Having contracted polio and becoming paralysed from the waist down while serving in the Royal Navy in 1945, O A Denly (Denny) was issued with a petrol powered Argson tricycle with a maximum speed of 30mph. In June 1947 he crossed the Swiss Alps on it, and in August the same year listeners to the BBC Home Service were enthralled by a broadcast about his extraordinary expedition.
So much interest was aroused from the radio broadcast that an article appeared in Motorcycle Magazine to float the idea of an association, and in 1948 the Invalid Tricycle Association was formed. The main activities revolved around rallies and excursions and travel. The association also focused on mutual help and support for its members. These two organisations both run by disabled people, merged to form the Disabled Drivers’ Association and successfully brought in the replacement of the ‘Invacar’ by the Motability Scheme (1978) which funded disabled people to buy standard cars and have them adapted. The Chronically Sick and Disabled Person’s Act was the first law that referred to access to buildings, as a result of the work of Denny Denly, who in the 1960s was the country’s only access officer.
The O.A. Denly Memorial Award is an award set up by the DMUK, Disabled Motoring UK, a charity that Denly was a founding member. He was a life-long campaigner for the rights of disabled people and a keen sportsman.
The award recognises disabled people who, like Denny, has taken on a truly inspiring challenge.
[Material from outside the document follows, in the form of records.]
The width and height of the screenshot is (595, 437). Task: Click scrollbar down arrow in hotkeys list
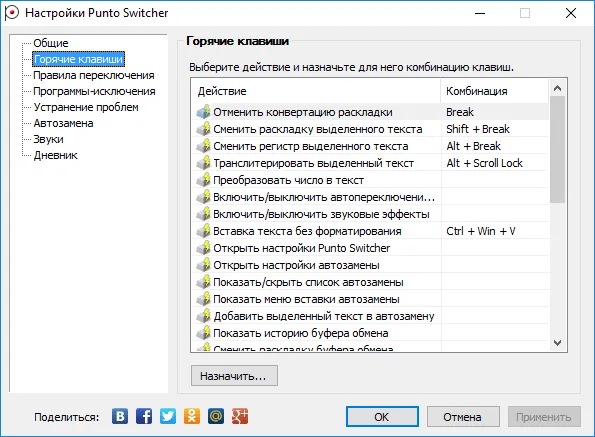(557, 343)
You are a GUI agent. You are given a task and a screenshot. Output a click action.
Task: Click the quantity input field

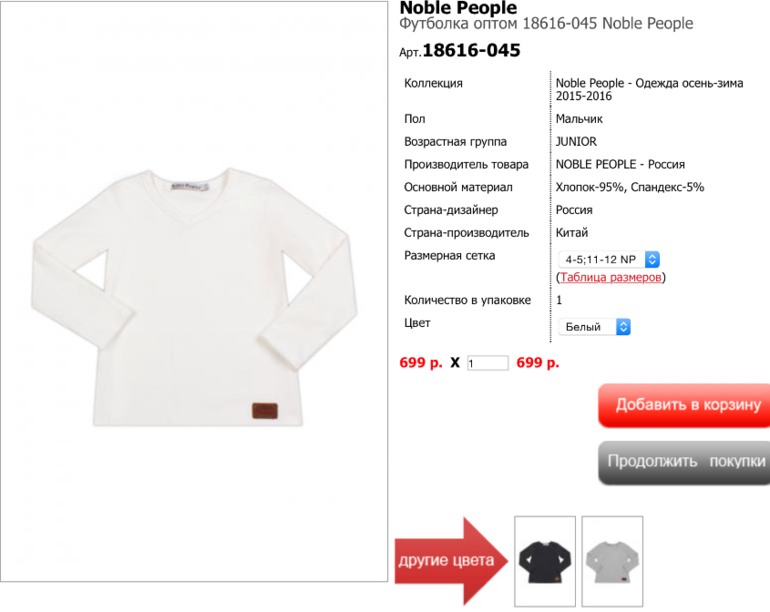(487, 363)
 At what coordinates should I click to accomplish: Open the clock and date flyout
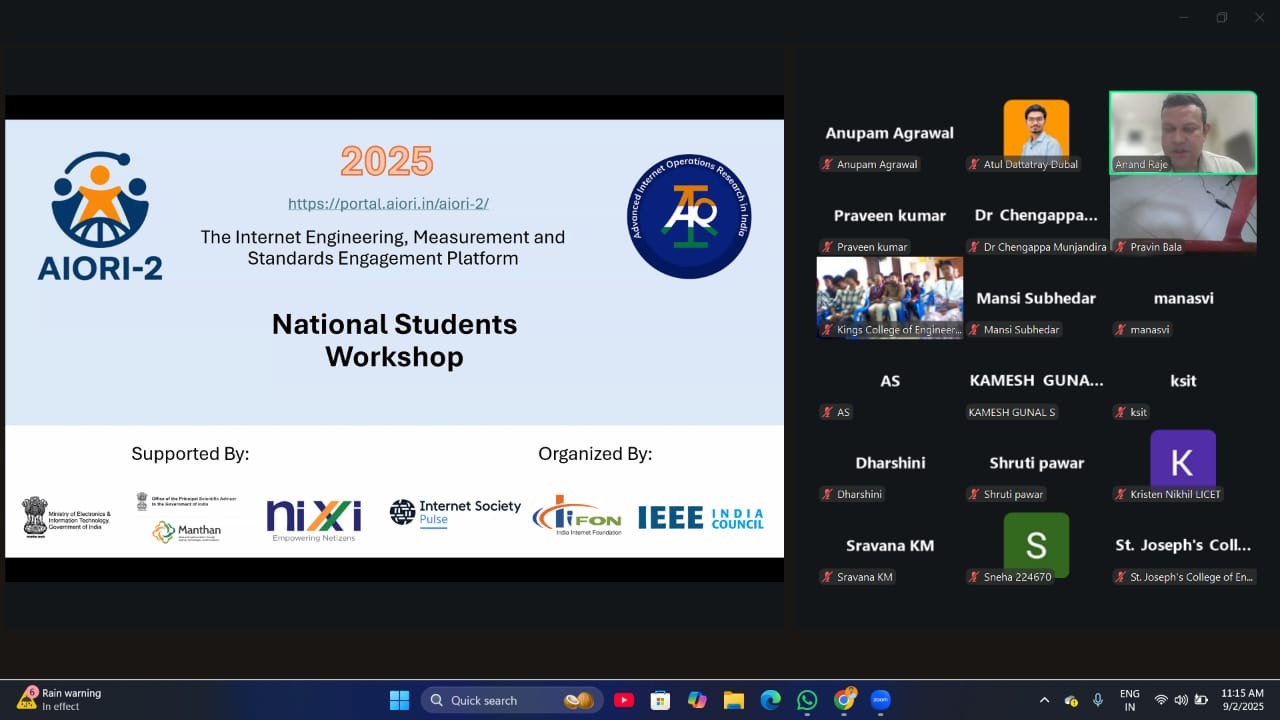(x=1242, y=700)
Nominees for this award are people who live their life to the full, whatever the circumstances.
After his death in 2010 it was decided to replicate Denny's epic journey of 1947 both as a memorial to the man and to raise awareness with government of the issues that are increasingly affecting the lives of disabled people.
Through cooperative of individuals, businesses and the army the challenge was a success!